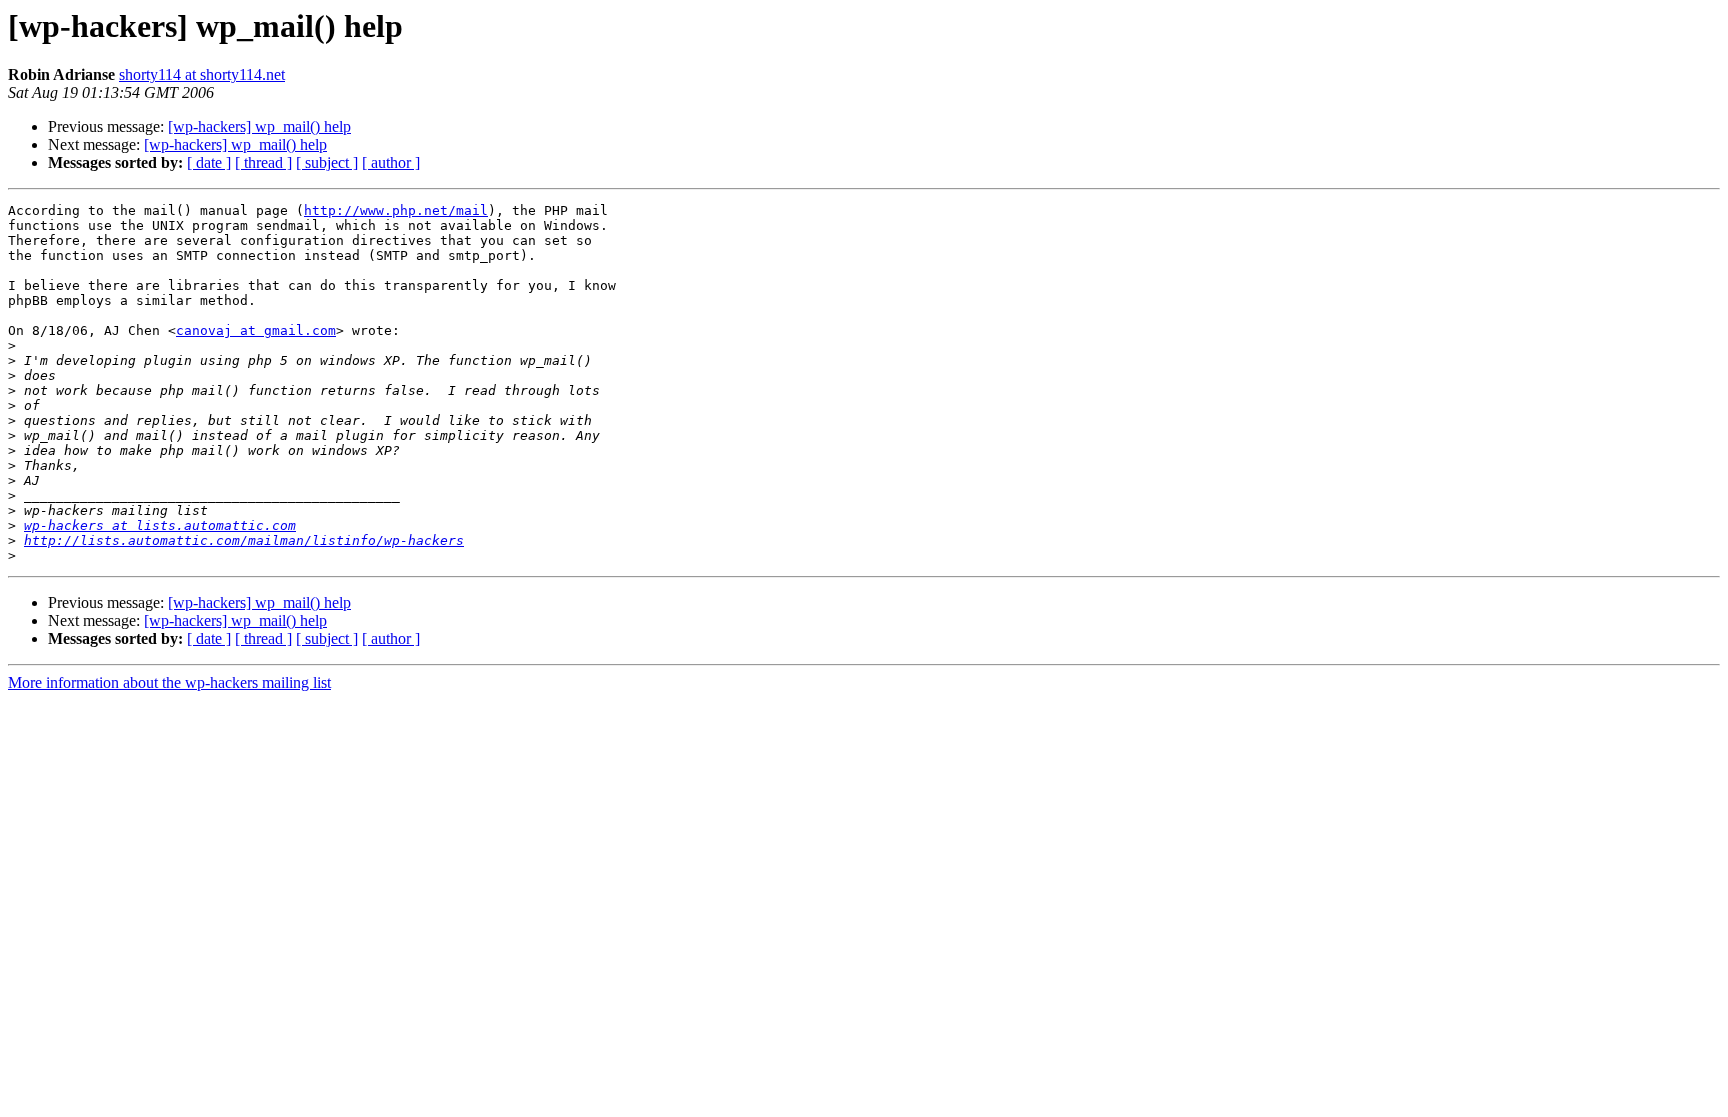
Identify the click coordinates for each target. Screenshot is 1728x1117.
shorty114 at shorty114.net (202, 74)
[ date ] (209, 162)
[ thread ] (263, 162)
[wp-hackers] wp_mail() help (259, 126)
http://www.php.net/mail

--

● WHAT YOU SHOULD DO:
Your task is to reproduce all of the material exactly. The pictures stay out.

● SOLUTION TO THE PROBLEM:
Identify the click coordinates for each target. Screenshot is 1728x1117.
shorty114 at shorty114.net (202, 74)
[ date ] (209, 162)
[ thread ] (263, 162)
[wp-hackers] wp_mail() help (259, 126)
http://www.php.net/mail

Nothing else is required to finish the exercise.